_AIM OF THE TASK_. Write out every line of the listing below as a numbered list, leaving out blank lines and omitting the pictures.
==================================================
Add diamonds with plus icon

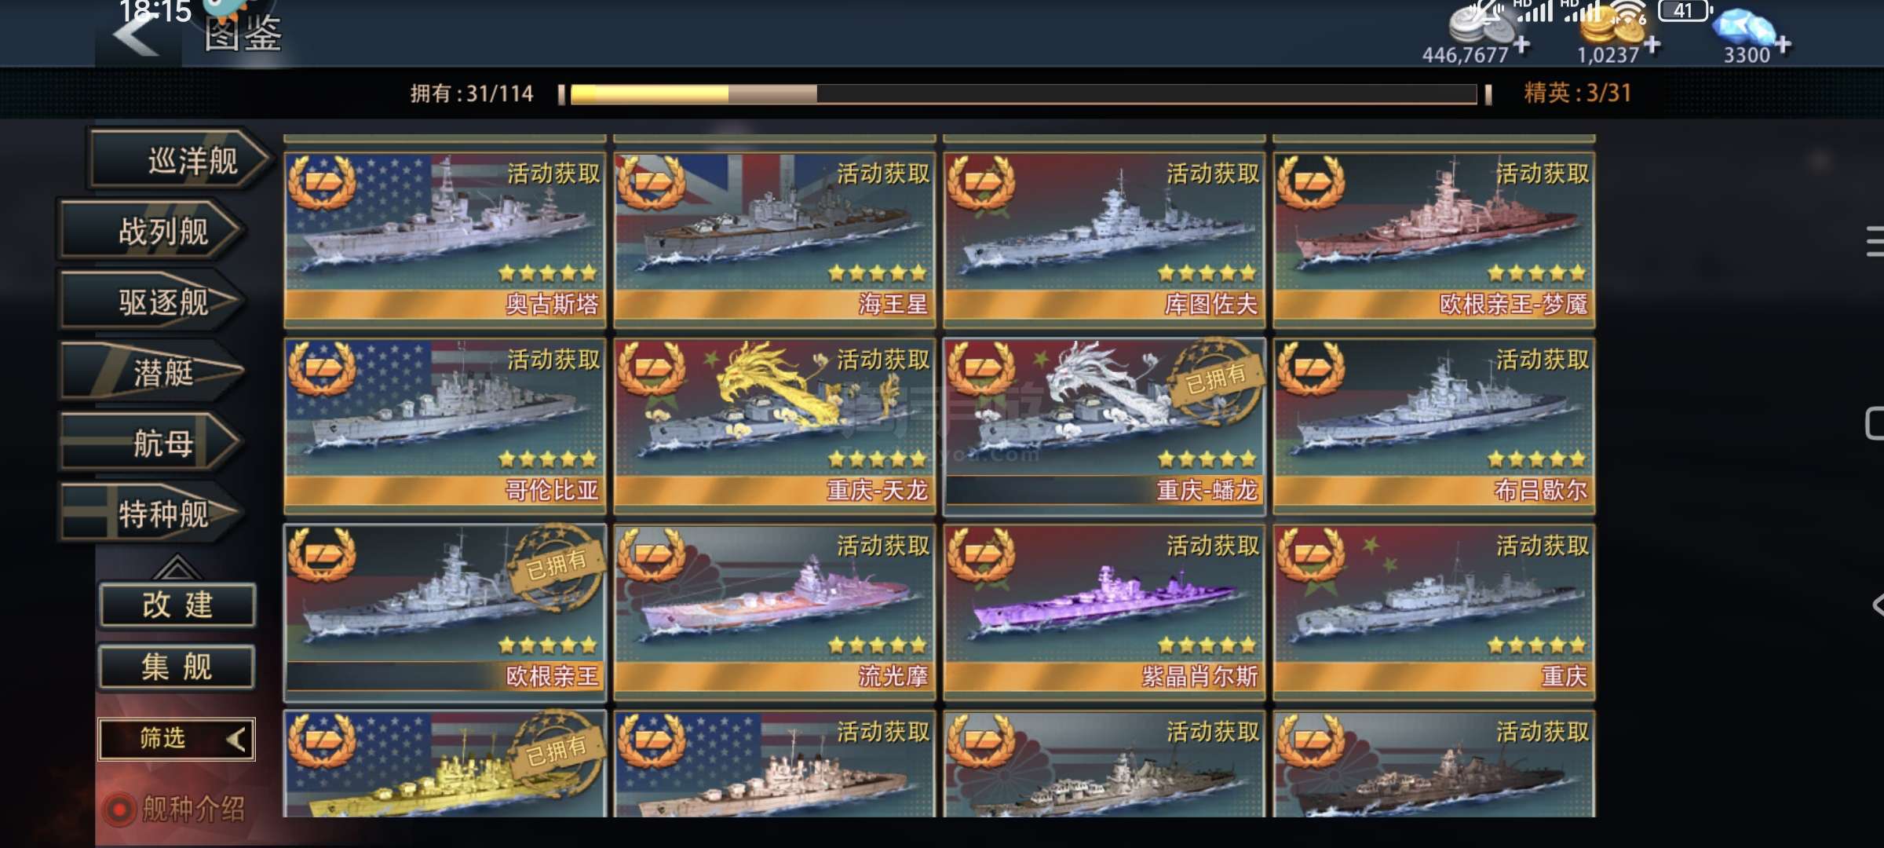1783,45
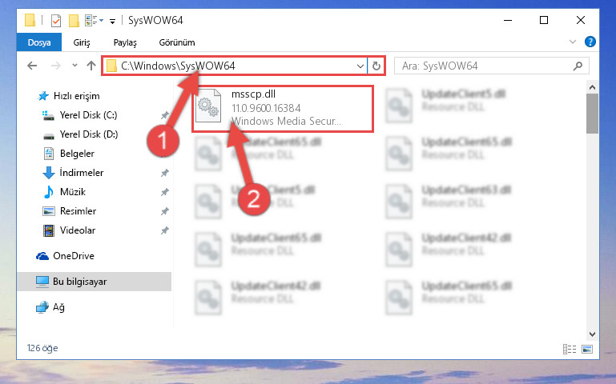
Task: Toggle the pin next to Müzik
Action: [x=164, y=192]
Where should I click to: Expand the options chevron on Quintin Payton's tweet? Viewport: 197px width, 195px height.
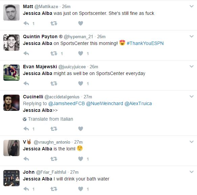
==================================================
_SOLVED PROBLEM_.
1. Add diamonds with plus icon
2. 1783,45
3. Task: Toggle the pin next to Müzik
4. Action: [x=164, y=192]
5. Where should I click to: Expand the options chevron on Quintin Payton's tweet? Viewport: 197px width, 195px height.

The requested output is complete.